Please restate word for word each line from the one containing "How do I perform: Raise" to the last line of the records below, and drop the pictures.

§ Source material
┌────────
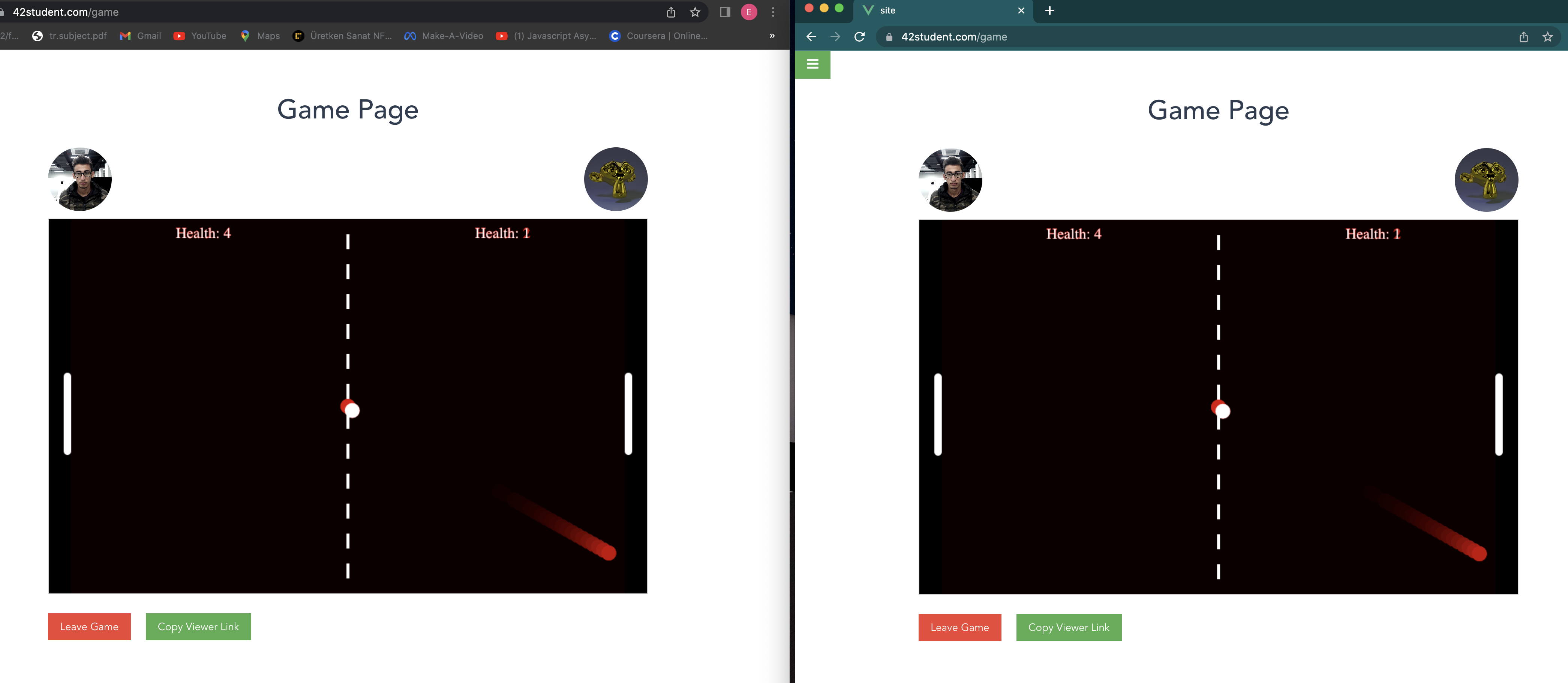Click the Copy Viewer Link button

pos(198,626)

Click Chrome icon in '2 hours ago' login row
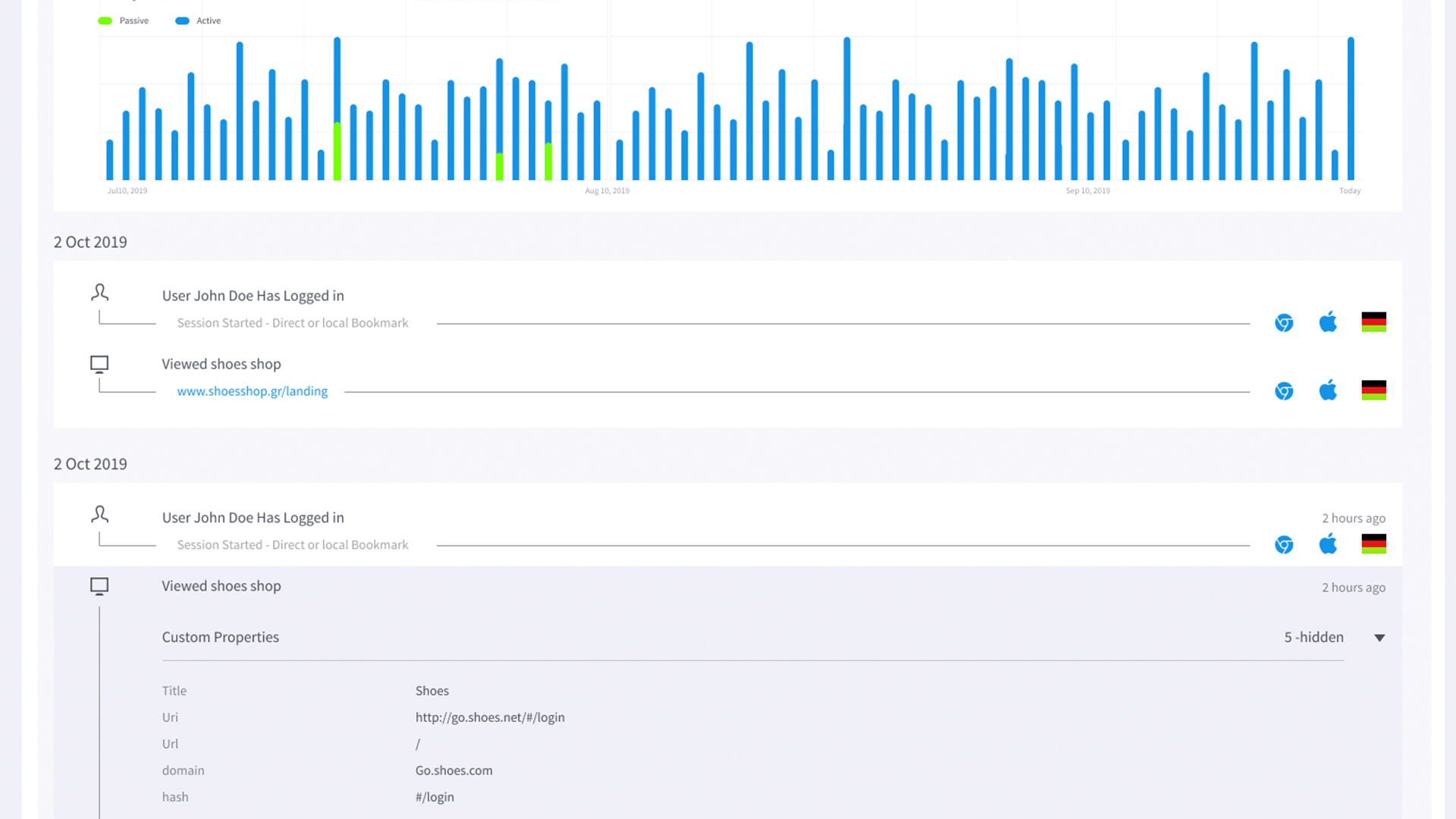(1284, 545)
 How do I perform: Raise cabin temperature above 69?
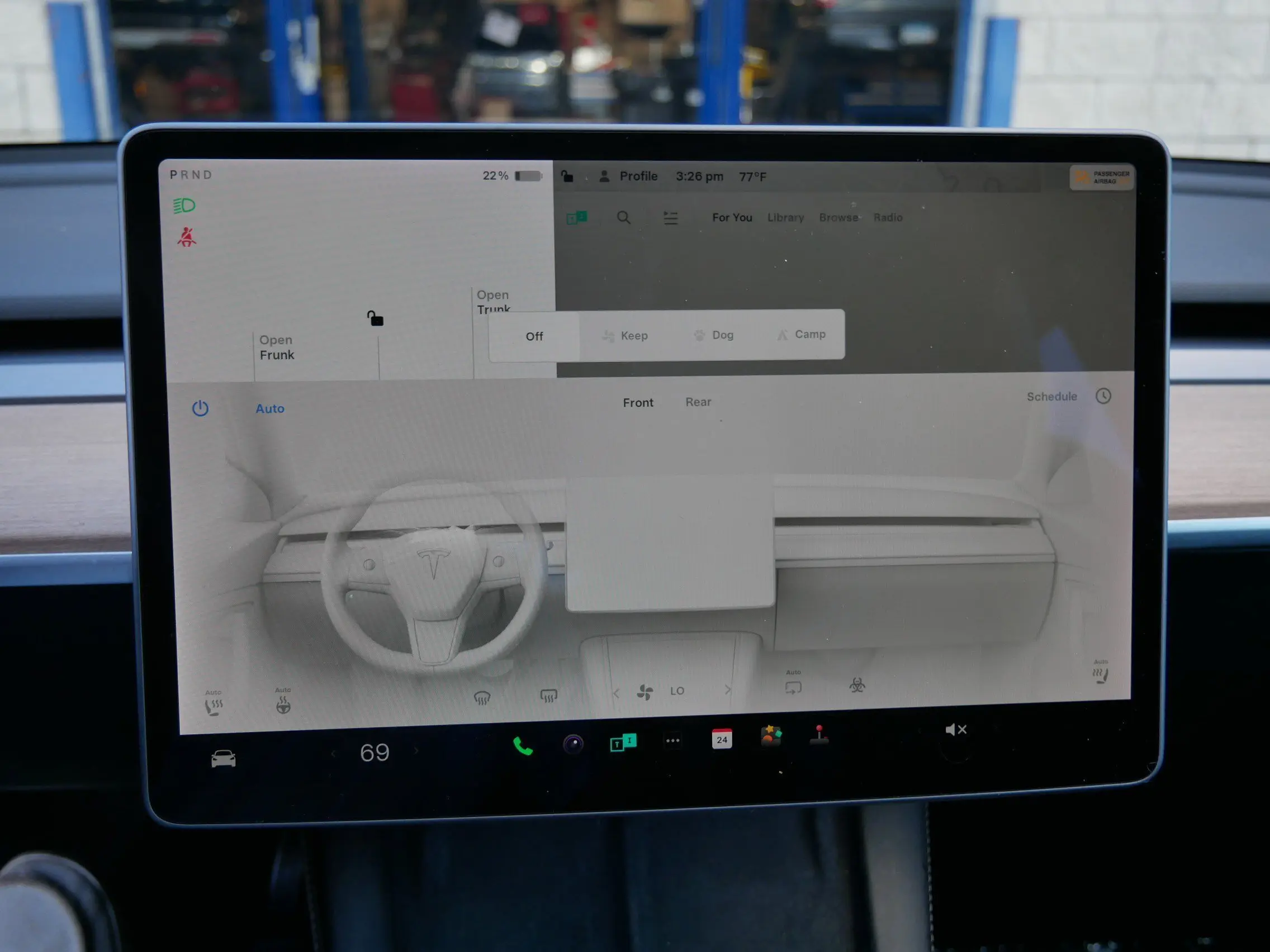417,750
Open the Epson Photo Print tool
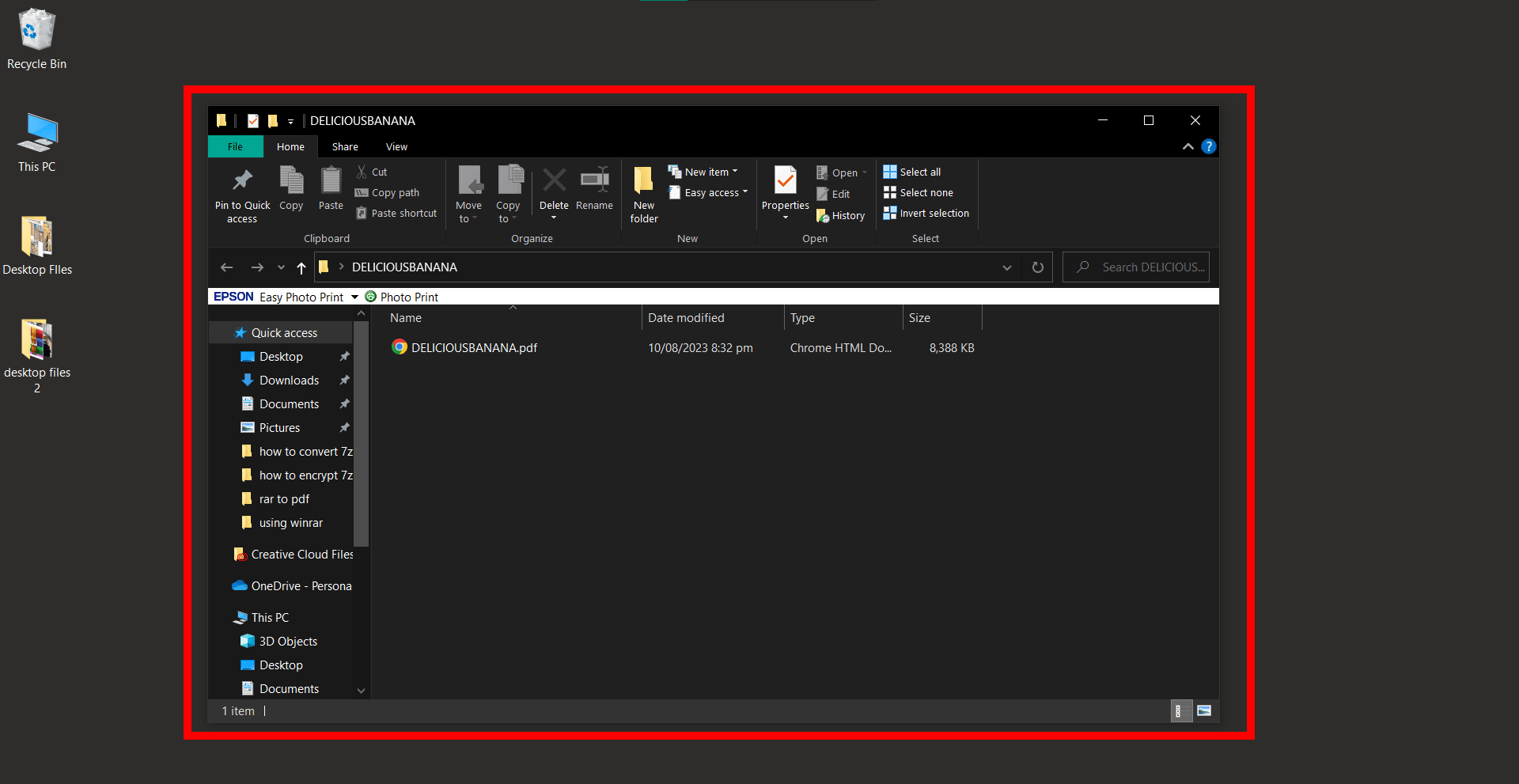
└────────
§ Problem solution
 How do I perform: Raise cabin temperature above 69?
417,750
Open the Epson Photo Print tool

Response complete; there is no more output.